▶ _Exercise task_: Lay out every line of the records below as a numbered list, omitting blank lines and the pictures.

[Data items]
== == ==
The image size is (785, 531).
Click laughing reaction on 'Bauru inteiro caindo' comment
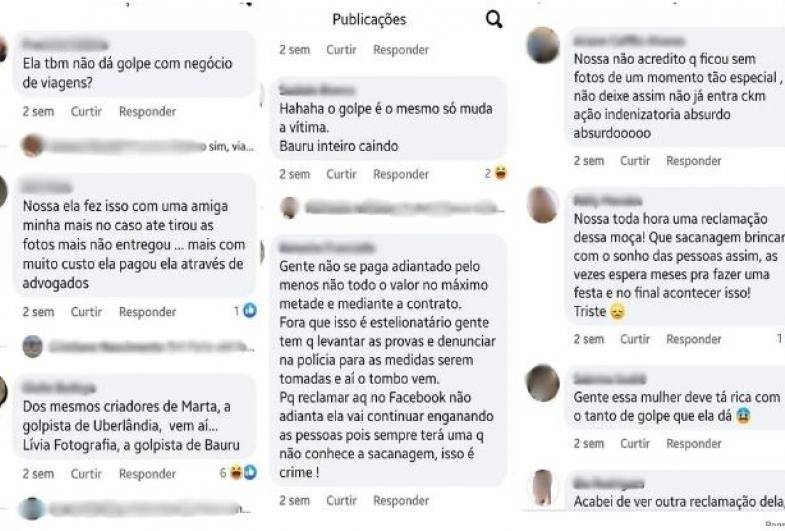click(500, 173)
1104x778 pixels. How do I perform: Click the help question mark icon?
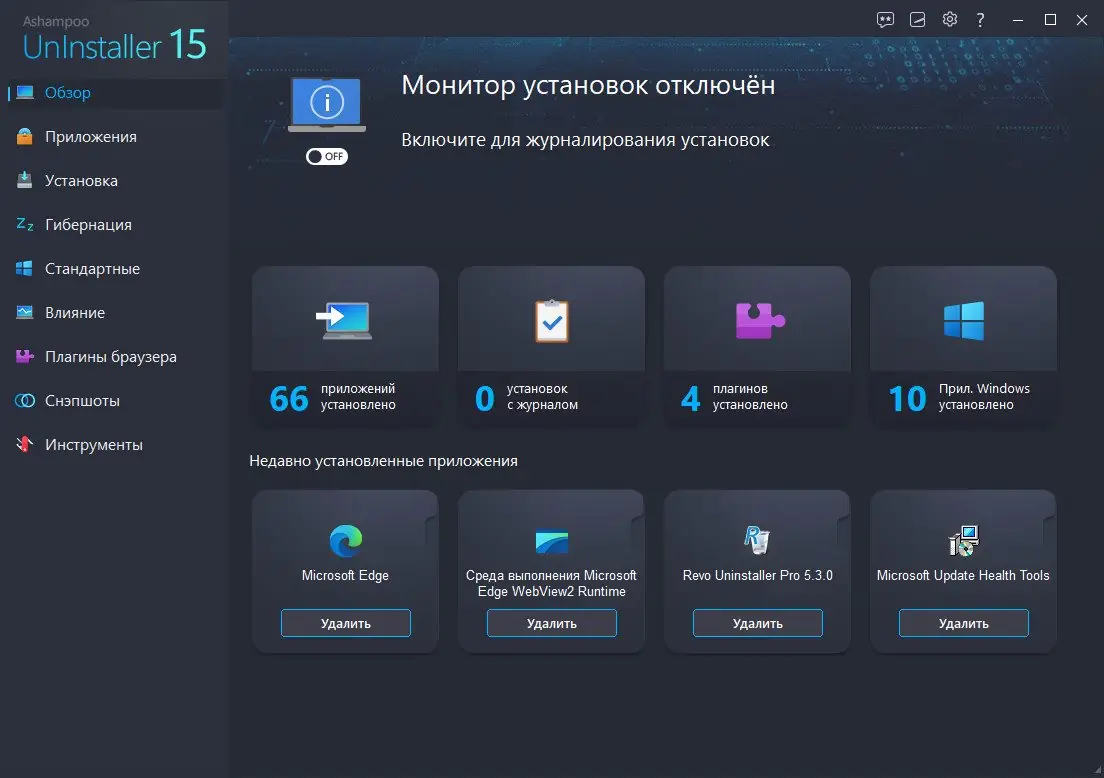pyautogui.click(x=980, y=19)
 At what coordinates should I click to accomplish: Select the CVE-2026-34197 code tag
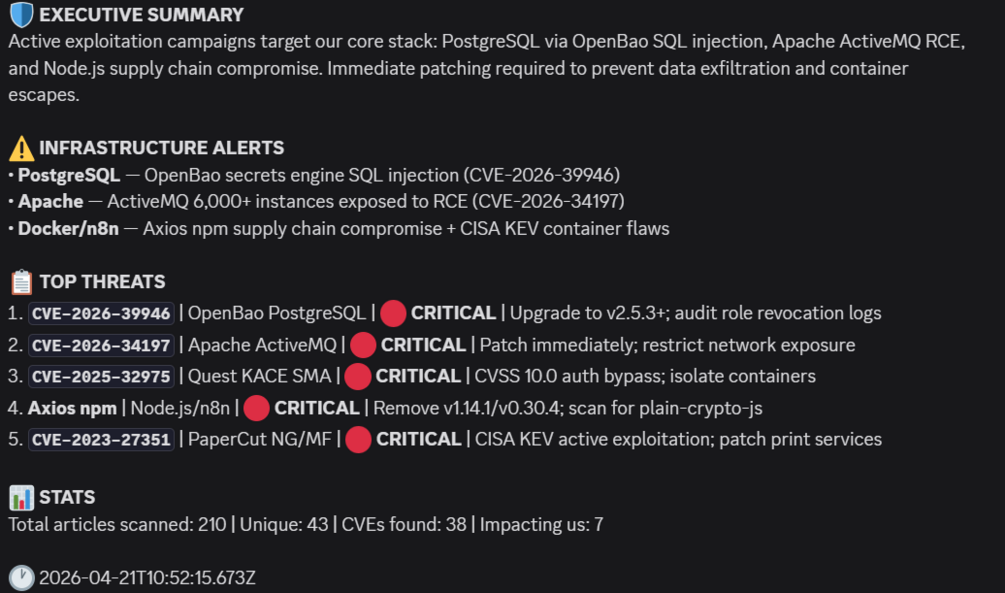click(101, 346)
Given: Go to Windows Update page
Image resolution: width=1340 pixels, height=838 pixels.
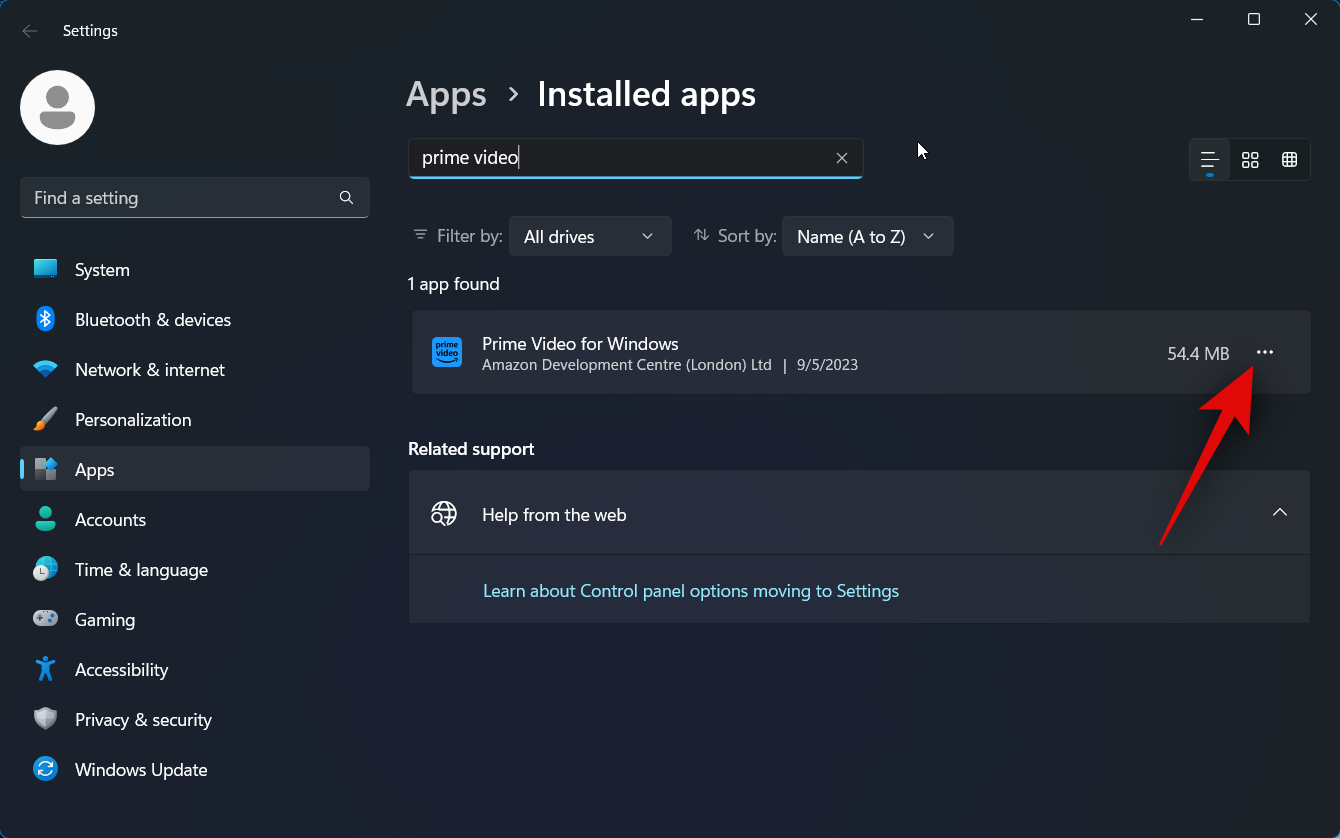Looking at the screenshot, I should tap(141, 770).
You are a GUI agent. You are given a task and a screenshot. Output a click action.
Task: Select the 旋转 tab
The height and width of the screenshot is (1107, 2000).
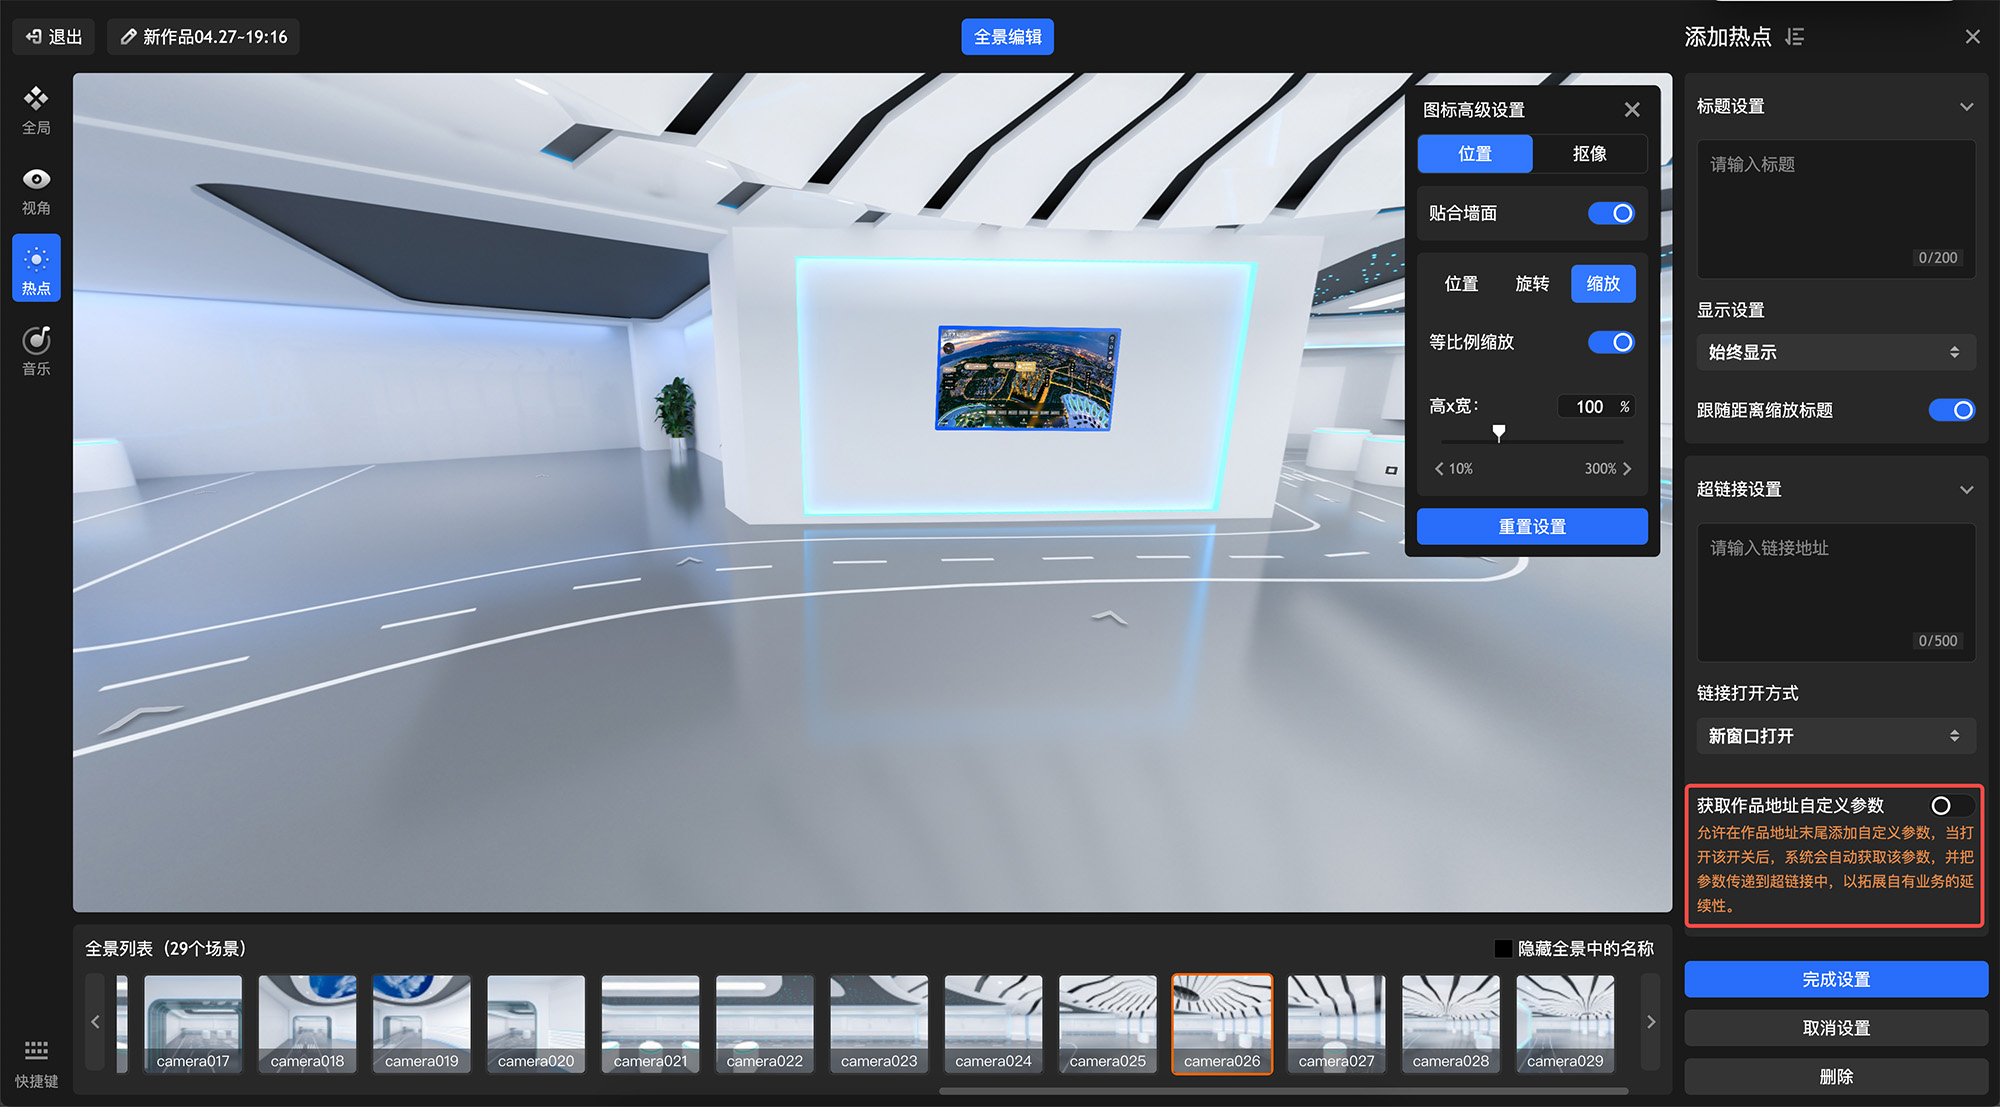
== == ==
▶ _Response below_:
1. The image size is (785, 531).
2. Click laughing reaction on 'Bauru inteiro caindo' comment
3. click(500, 173)
4. 1104x778 pixels. How do I perform: Click the help question mark icon?
5. pyautogui.click(x=980, y=19)
6.  At what coordinates should I click to accomplish: Select the CVE-2026-34197 code tag
7. click(101, 346)
8. Given: Go to Windows Update page
9. Image resolution: width=1340 pixels, height=838 pixels.
10. Looking at the screenshot, I should tap(141, 770).
11. You are a GUI agent. You are given a task and a screenshot. Output a click action.
12. Task: Select the 旋转 tab
13. The height and width of the screenshot is (1107, 2000).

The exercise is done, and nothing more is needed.